Не отошла каличья честь, когда и Христова вера завелась на святой Руси: взяла она странных и убогих под свою крепкую защиту и сказала твердо, что оные люди — первые и самые ближние друзья Христовы. Стольный киевский князь повелел в каждый Великий четверг отбирать из нищей братии двенадцать самых убогих калик и проводить их в свой терем. Князь умывал им натруженные ноженьки, сажал за столы дубовые и за скатерти браные. Сам кормил их и потчевал. Та же честь не покинула слепых-убогих, когда русская слава из Киева перешла в Москву златоглавую и перевелась с великих князей на белых царей. Царь Федор Иоанныч для старых калик перехожих, у коих уже ноженьки не ходят, повелел поставить подле своего терема Каличью палату. Верховых богомольцев, как их стали величать, звали в зимние вечера в цареву опочивальню — рассказывать про все, что они ведали или от других слышали про давно минувшие времена и подвиги благочестивых людей.
— И мне расскажешь, милый старичок? — проникаясь к убогому почтением, вопросила царевна.
— Вестимо, царевна-голубушка. И про бедного Лазаря и про индийского царевича Иосафа, и про Алексея, божьего человека. Вот послушай…
Старец-калика неторопко рассказывал, и Ксения жадно слушала, впитывая в себя каждое слово, а Мария Федоровна смотрела на нее, и уже в который раз отмечала: и до чего ж вдумчива царевна, все-то ей постичь хочется, все-то изведать.
— А скажи, милый старичок, откуда столь слепых развелось?
— И-эх, голубушка, — вздохнул калика. — Русь-то у нас мужичья, крестьянская. А сколь осень да зима на Руси тянется? Долгие месяцы, и все в темной избе, коя топится по-черному и в коей дым ежедень глаза ест. Из темной избы вышел — и зажмурился от снега белого, аж глазоньки заломило. Токмо приглядишься — вновь в черную избу лезь. Надо лапти плести, корзину из ивняка ладить, аль какое другое изделье.
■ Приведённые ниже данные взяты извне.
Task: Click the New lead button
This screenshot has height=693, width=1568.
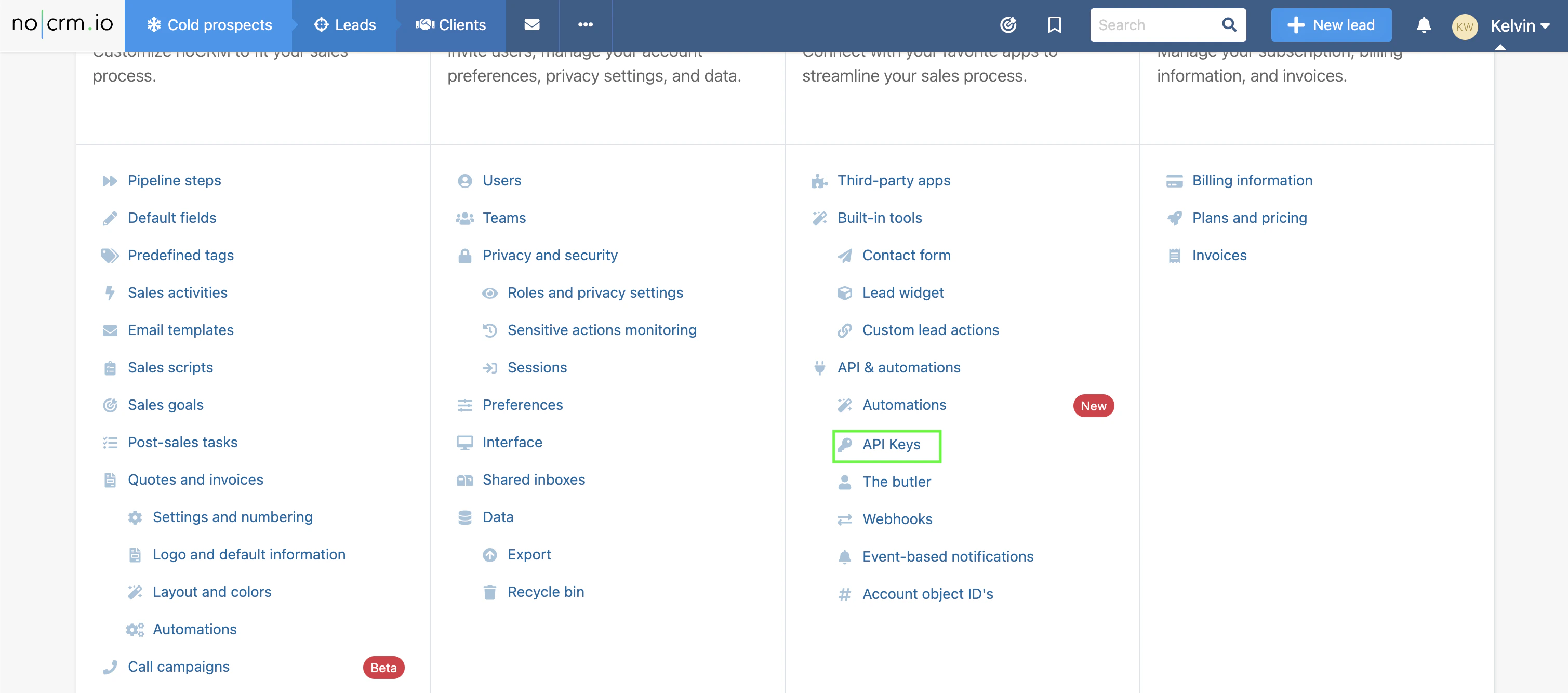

Лучина дымит и чадит… А летом, в страду, когда на гумне хлеб цепом молотишь? Сколь острой шелухи очи застят? Где уж зрячим остаться? Вот и развелось на Руси калик великая уймища… А вот мне, голубушка, и вовсе не повезло, ибо отроду слепым на свет божий явился.
— Отроду? И как же ты, миленький старичок, белый свет представляешь?
— С чужих слов, голубушка, про него пою, что и белый он, и великий он, и про звезды частые, и про красное солнышко. Все из чужих слов. Вот поутру мне молочка похлебать дали. Вкусное оно, сладкое. Поел его — сыт стал, а какое оно — не ведаю. Говорят, белое. А какое, мол, белое? Да как гусь. А какой, мол, гусь-то водится? Так во тьме и живу.
В очах Ксении застыли жалостливые слезы. Она поднялась из креслица, ступила к старичку и обняла его своими легкими, нежными руками…
Все двенадцать верховых богомольцев собрались в Потешной палате. Когда царица, царевич и царевна уселись в свои золоченые кресла, слепцы тягучими голосами запели:
Как поехал Федор Тыринов
Да на войну воеватися;
Воевал он трое суточек,
Ни пиваючи, ни едаючи,
Из стремян ног не вынимаючи,
Со добра коня не слезаючи.
Притомился его добрый конь,
Притупилася сабля острая,
Копьецо его мурзавецкое.
Повела его родна матушка
Дунай-реку коня поить.
Налетел нее лютый змей
О двенадцати головах,
И унес ее матушку
Через те леса темные,
Через те ли круты горы,
Через те моря синие,
Моря синие, бездонные,
Во пещеры белы камены…
Царица Марья, закрыв глаза, дремала, царевич Федор безучастно поглядывал в оконце, цветными стеклами расцвеченное, дурки, карлицы и шутихи, шушукаясь, лакомились орехами и леденцами, а царевна чутко ловила каждое слово слепцов-бахарей. Ее восприимчивая душа остро сопереживала Федору Тыринову и его матушке, угодившей в беду. Пресвятая Богородица, ужель погибнет несчастная женщина от злобного змея? Помоги же ей, Матерь Божья!